Compared with other sparsified versions of DenseNet, Table 2 shows that FC-LogDenseNet103 gets a worse CIO number than the FC-DenseNet103 due to the long lifetime of the first half of layers caused by its global transition. On the other hand, SparseNets uses a localized transition layer such that it can reduce the tensor lifetime better than LogDenseNet. Therefore, we implemented a FC-SparseNet-ref100 for comparison and trained it in the same environment for five runs, and then we picked the best result. The result shows that FC-SparseNet can also reduce GPU inference time, but not as much as FC-HarDNet-ref100 does.

We propose FC-HarDNet84 as specified in Table 3 for comparing with FC-DenseNet103. The new network achieves CIO reduction by 41% and GPU inference time reduction by 35%. A smaller version, FC-HarDNet68, also outperforms FC-DenseNet56 by a 65% less CIO and 52% less GPU inference time. We investigated the correlations among accuracy, DRAM traffic, and GPU inference time. Fig. 3(a) shows that HarDNet achieves the best accuracy-over-DRAM-traffic than other networks. Fig. 3(b)
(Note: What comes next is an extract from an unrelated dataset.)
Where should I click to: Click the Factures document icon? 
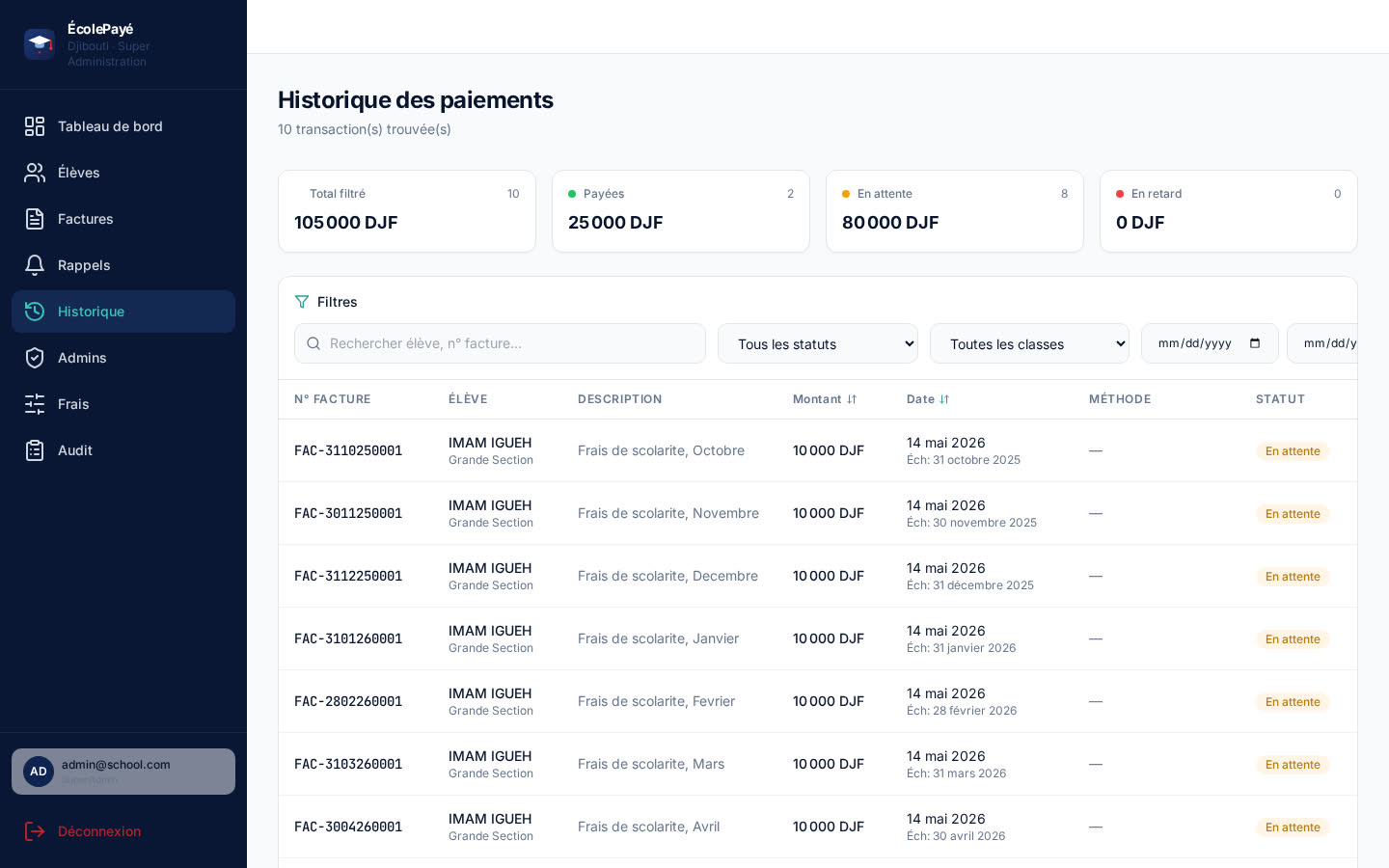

shows that GPU inference time is indeed correlated with DRAM traffic much more than MACs. It also shows that CIO is a good approximation to the real DRAM traffic, except that FCN8s is an outlier due to its use of large convolutional kernels.


To verify the correlation between inference time and memory traffic on hardware platforms differ from GPU, we employ ARM Scale Sim for the investigation. It is a cycle-accurate simulation tool for ARM’s systolic array or Eyeriss. Note that this tool does not support deconvolution and regards these deconv layers as ordinary convolutional layers. Fig. 3(c) shows that the correlation between DRAM traffic and inference time on the Scale Sim is still high, and FC-HarDNet-84 still reduces inference time by 35% compared to FC-DenseNet-103. However, it also shows that the relative inference time of SegNet is much worse than on GPU. Thus, it confirmed that the relative DRAM traffic can be very different among platforms.
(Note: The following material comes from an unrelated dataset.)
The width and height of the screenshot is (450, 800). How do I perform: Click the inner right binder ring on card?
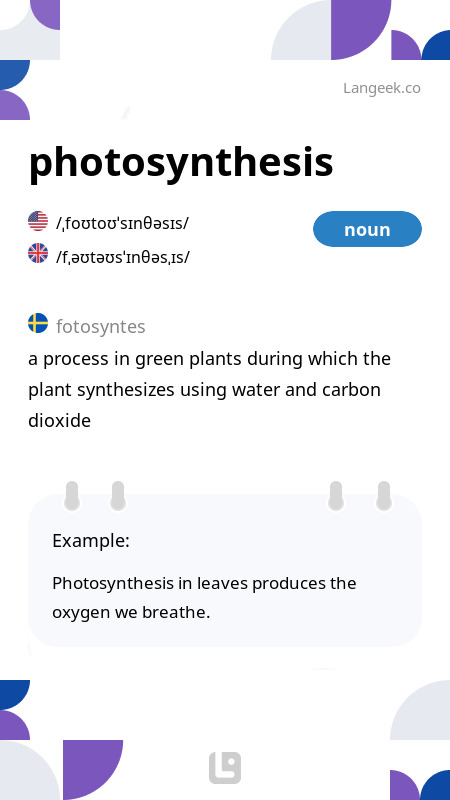(336, 495)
Pleiss et al. have mentioned that there is a concatenation overhead with the DenseNet implementation, which is caused by the explicit tensor copy from existing tensors to a new memory allocation. Therefore, it causes an additional DRAM traffic. To show that HarDNet still outperforms DenseNet when the overhead is discounted, we subtract the measured DRAM traffic volume by the traffic for tensor concatenation as the concat-free cases shown in Fig. 3(a), where the DRAM traffic of concatenation is measured by Nvidia Profiler and broken down to the CatArrayBatchedCopy function. Fig. 3(a) shows that FC-DenseNet can reduce more DRAM traffic by discounting the concatenation than that for FC-HarDNet, but the latter still outperforms the former.

(a)
(b)
(c)
(d)
Figure 5: (a) ImageNet error rate vs. CIO. (b) Error rate vs. model size. (c) Error rate vs. GPU inference time on a single TitanV with torch7. For GPU time of HarDNet-68, please refer to Table 4. (d) Further comparison among HarDNet-cosine that is trained with cosine learning rate decay and ResNeXt.

4.2 ImageNet Datasets

To train the six models of HarDNet for the ImageNet classification task, we reuse the torch7 training environment from[16, 18]

and align all hyperparameters with them. To compare with other advanced CNN architectures such as ResNeXt and MobileNetV2

[31], we adopt more advanced hyperparameters such as the cosine learning rate decay and a fine-tuned weight decay. The HarDNet-68/39DS models are trained with a batch size of 256, an initial learning rate of 0.05 with cosine learning rate decay, and a weight decay of 6e-5.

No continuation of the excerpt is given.